§ What to produce
Repeat the records below exactly, from the first line through the line containing "Task: Click the", and leave out any pictures.
⁂
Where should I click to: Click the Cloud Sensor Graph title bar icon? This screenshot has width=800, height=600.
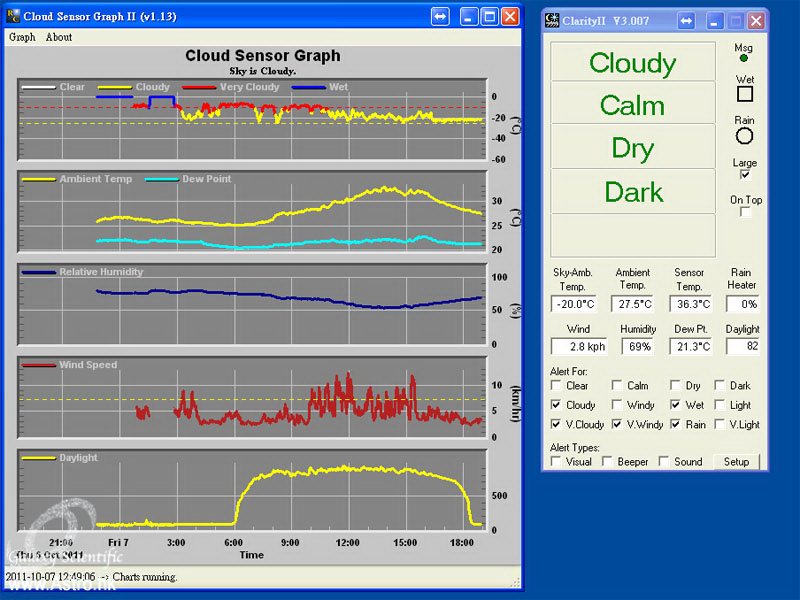click(x=13, y=16)
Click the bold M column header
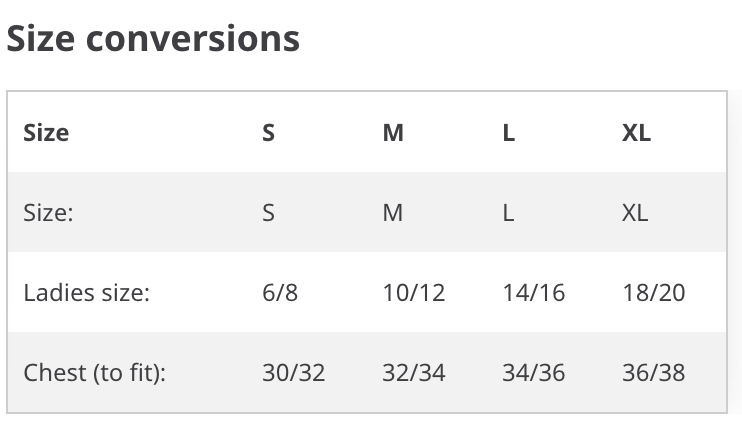This screenshot has height=442, width=742. (x=393, y=133)
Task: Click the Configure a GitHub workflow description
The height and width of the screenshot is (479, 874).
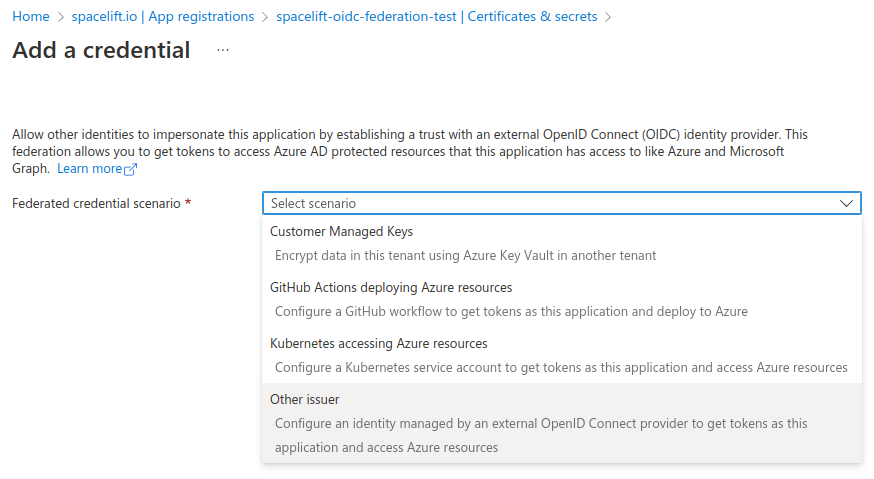Action: point(511,311)
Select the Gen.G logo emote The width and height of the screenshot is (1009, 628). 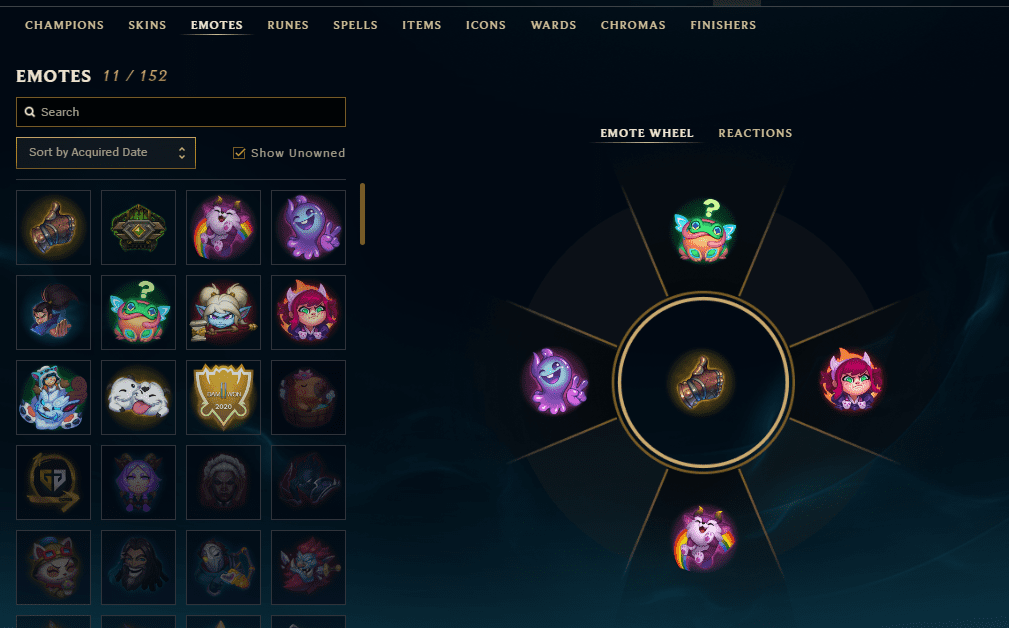tap(53, 482)
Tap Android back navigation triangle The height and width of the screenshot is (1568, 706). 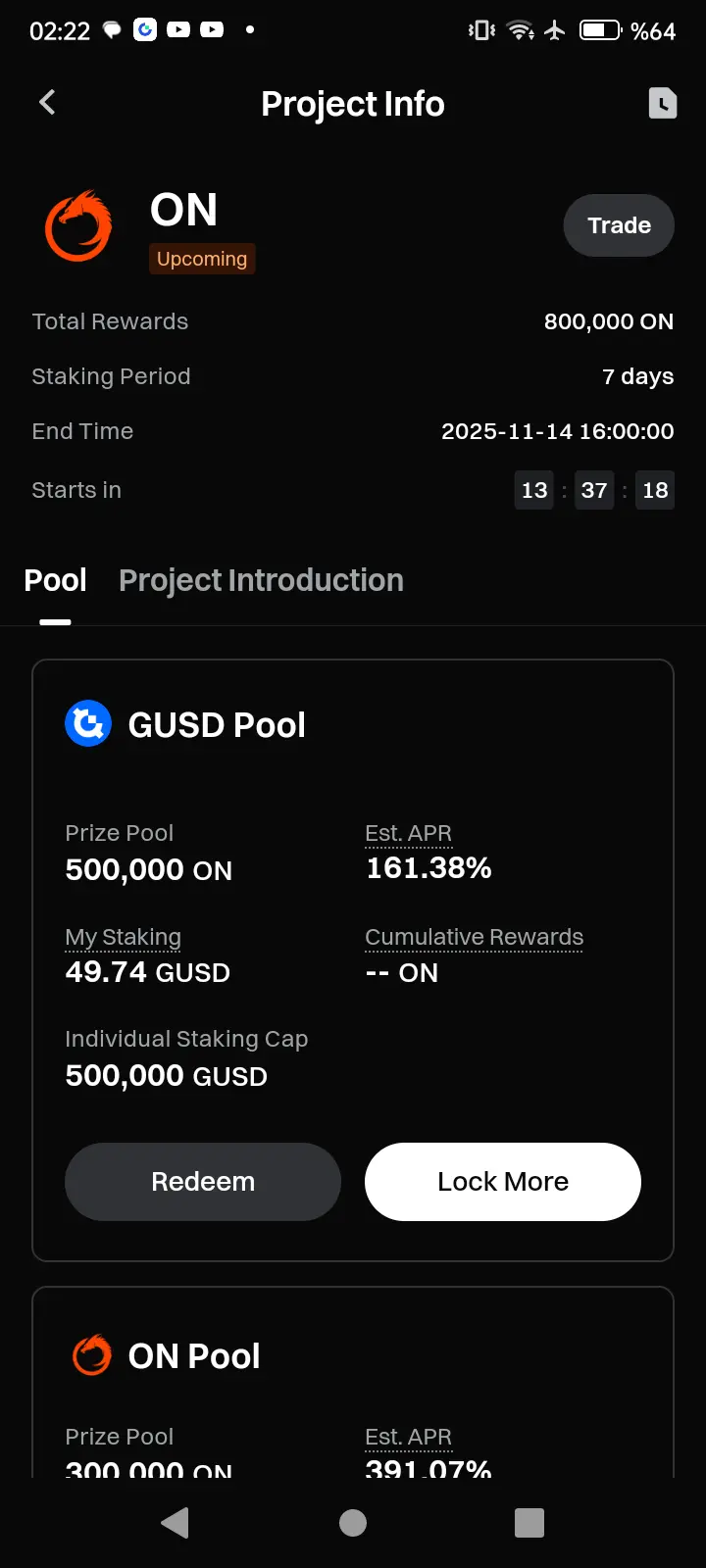176,1522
⁂
§ Solution below
Where should I click to: Click the Cloud Sensor Graph title bar icon? This screenshot has width=800, height=600.
click(x=13, y=16)
Click the bold M column header
This screenshot has height=442, width=742. (x=393, y=133)
Task: Click the Configure a GitHub workflow description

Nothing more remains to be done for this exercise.